Angular Derivatives and Boundary Values of H(b) Spaces of Unit Ball of $\mathbb{C}^n$

TL;DR

This paper investigates deBranges-Rovnyak spaces on the unit ball of complex n-space, providing integral representations, boundary limit characterizations, and connections between Clark measures and angular derivatives.

Contribution

It introduces integral representations of functions in $H(b)$, characterizes boundary limits via angular derivatives, and links Clark measures with angular derivatives at boundary points.

Findings

Clark measure has an atom at a boundary point iff $b$ has finite angular derivative there.

Provides integral representation of $H(b)$ functions via Clark measure.

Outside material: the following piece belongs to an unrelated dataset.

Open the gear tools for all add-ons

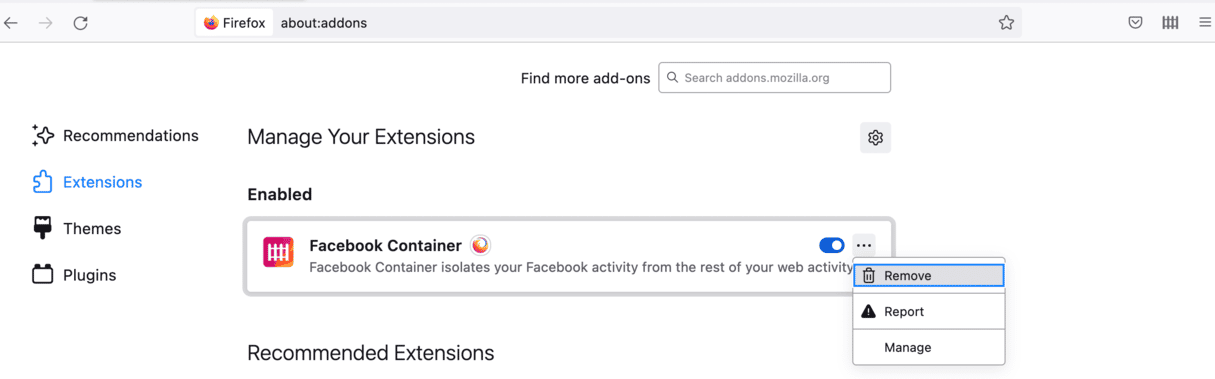point(875,138)
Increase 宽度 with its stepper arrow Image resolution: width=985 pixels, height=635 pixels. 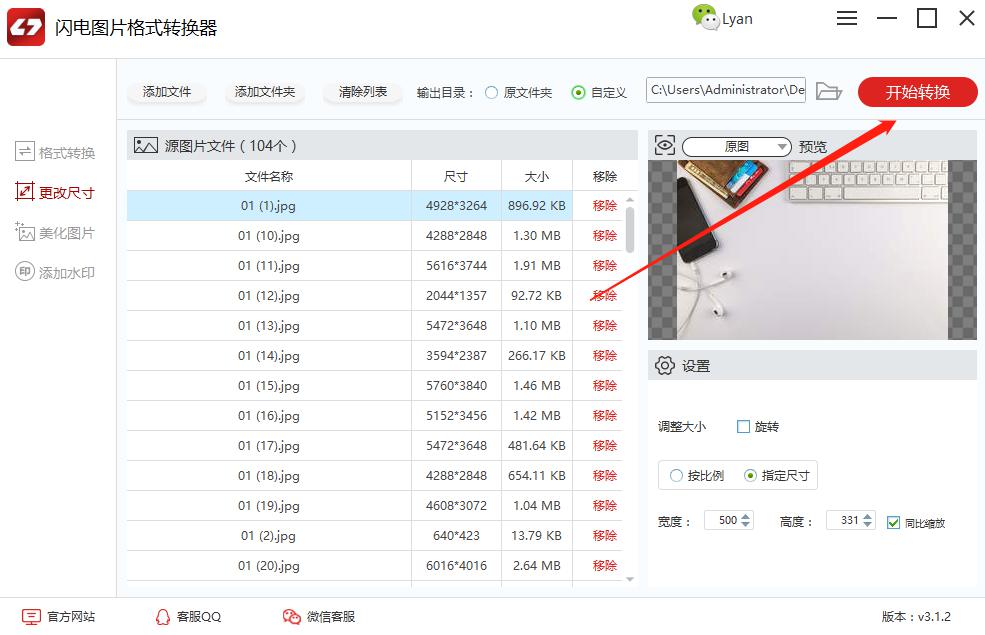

Characterizes admissible boundary limits in relation to angular derivatives.

Abstract

In this work we study deBranges-Rovnyak spaces, $H(b)$, on the unit ball of $\mathbb{C}^n$. We give an integral representation of the functions in $H(b)$ through the Clark measure on $S^n$ associated with $b$. A characterization of admissible boundary limits is given in relation with finite angular derivatives. Lastly, we examine the interplay between Clark measures and angular derivatives showing that Clark measure associated with $b$ has an atom at a boundary point if and only if $b$ has finite angular derivative at the same point.